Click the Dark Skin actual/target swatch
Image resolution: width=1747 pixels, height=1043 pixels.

++++

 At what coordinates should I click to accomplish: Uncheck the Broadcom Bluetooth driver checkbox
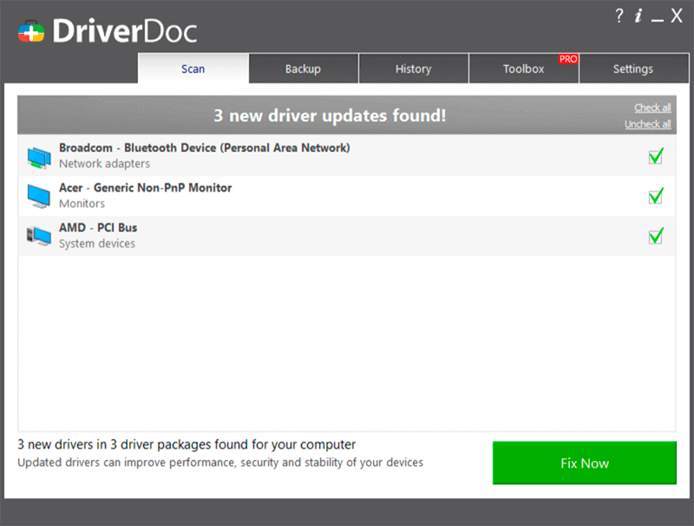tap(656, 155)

++++

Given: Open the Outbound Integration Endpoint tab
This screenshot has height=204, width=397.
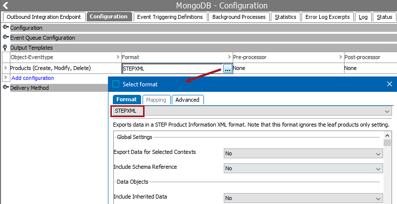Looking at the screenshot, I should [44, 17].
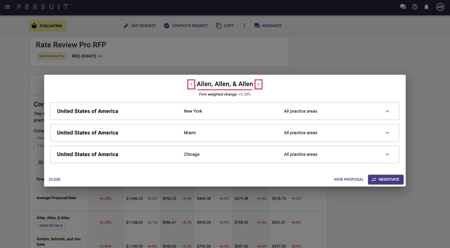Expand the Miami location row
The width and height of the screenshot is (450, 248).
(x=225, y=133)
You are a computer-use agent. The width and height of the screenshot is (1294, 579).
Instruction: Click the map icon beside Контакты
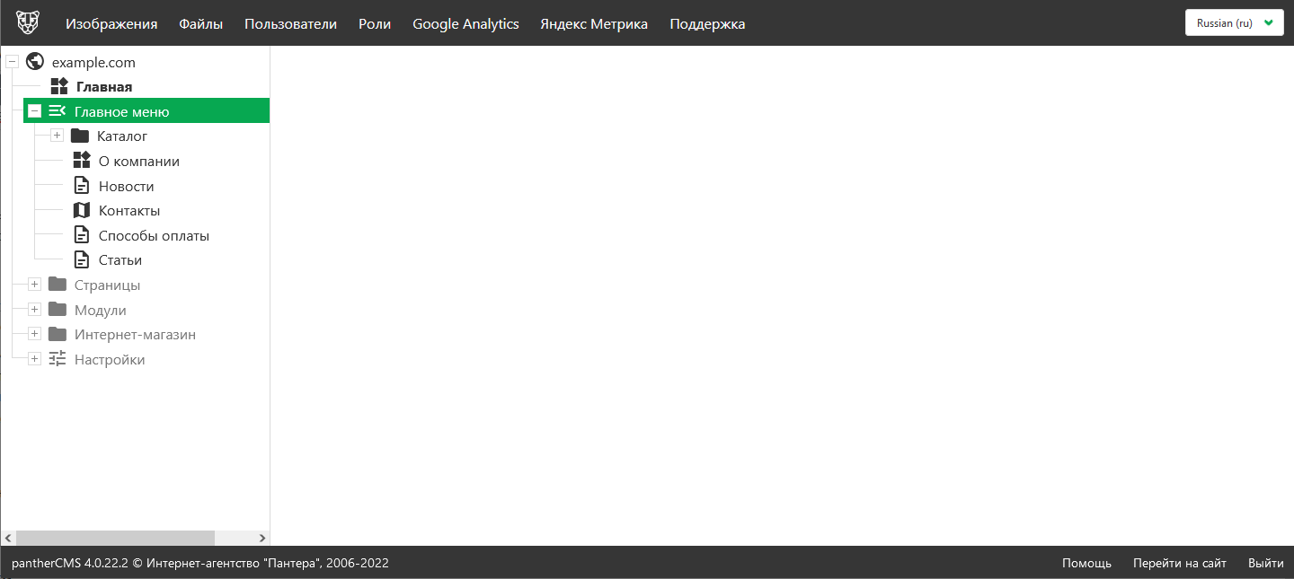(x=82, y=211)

++++

PROBLEM =>
Copy the items between the lines holding "Given: Open the" and "(x=82, y=211)", inclusive, and switch "Outbound" to "Inbound", leaving everything else unchanged. Omit the pictures from your copy.

ANSWER =>
Given: Open the Inbound Integration Endpoint tab
This screenshot has height=204, width=397.
Looking at the screenshot, I should [44, 17].
Expand the Miami location row
The width and height of the screenshot is (450, 248).
(x=225, y=133)
You are a computer-use agent. The width and height of the screenshot is (1294, 579).
Instruction: Click the map icon beside Контакты
(x=82, y=211)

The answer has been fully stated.